Ce que je veux dire, c’est que si nous nous permettons de considérer ces événements sans passion, comme l’œuvre de forces historiques tectoniques, nous pourrions être en mesure d’identifier des forces similaires à l’œuvre aujourd’hui, des forces qui œuvrent à rompre l’équilibre de l’après-guerre. En 2020, le populisme semble véritablement prendre une vie propre, indépendante de toute figure politique particulière.
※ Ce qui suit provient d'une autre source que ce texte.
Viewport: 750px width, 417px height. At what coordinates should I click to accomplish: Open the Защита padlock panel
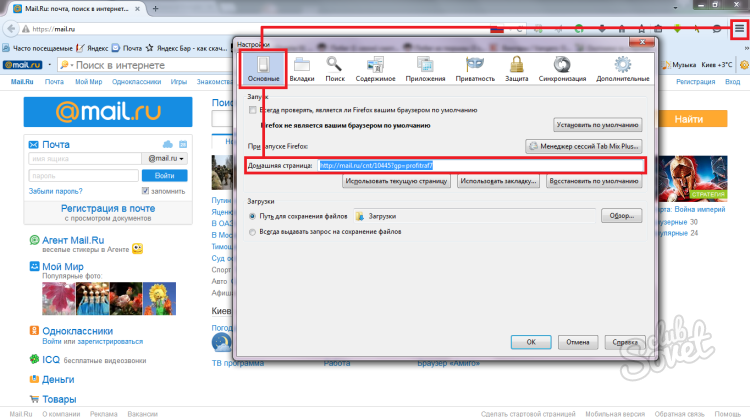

En d’autres termes, si l’on peut dire que la Seconde Guerre mondiale elle-même a commencé avec l’invasion japonaise de la Mandchourie en 1931 ou la guerre civile espagnole en 1936, il n’en reste pas moins que de nombreux éléments idéologiques étaient déjà en place ou actifs dans les années 1920.

Je ne connais aucun moyen de se préparer à des éventualités aussi extrêmes. Vous pouvez stocker des armes ou thésauriser de l’or ou vous installer en Nouvelle-Zélande, je suppose, et cela pourrait même fonctionner, mais en fin de compte, il est peu probable que de nombreuses personnes soient capables d’anticiper la façon de naviguer sur des eaux aussi traîtresses.

Le besoin de réponses

La réponse, s’il y en a une, est de résoudre les mystères du marché décrits ci-dessus. S’ils sont réels, qu’est-ce qui les fait fonctionner ? Existe-t-il une sorte de mécanisme invisible qui fonctionne au niveau macro, ou au niveau souterrain, et qui rend une dépression inévitable ? Ou existe-t-il des réformes, des politiques, des mesures qui pourraient être mises en œuvre pour éviter une telle catastrophe ?

Divulgation : Je n’ai/nous n’avons aucune position sur les actions mentionnées et je ne prévois pas d’en prendre dans les 72 heures à venir. J’ai écrit cet article moi-même, et il exprime mes propres opinions. Je ne reçois aucune compensation pour cela. Je n’ai aucune relation d’affaires avec une entreprise dont les actions sont mentionnées dans cet article.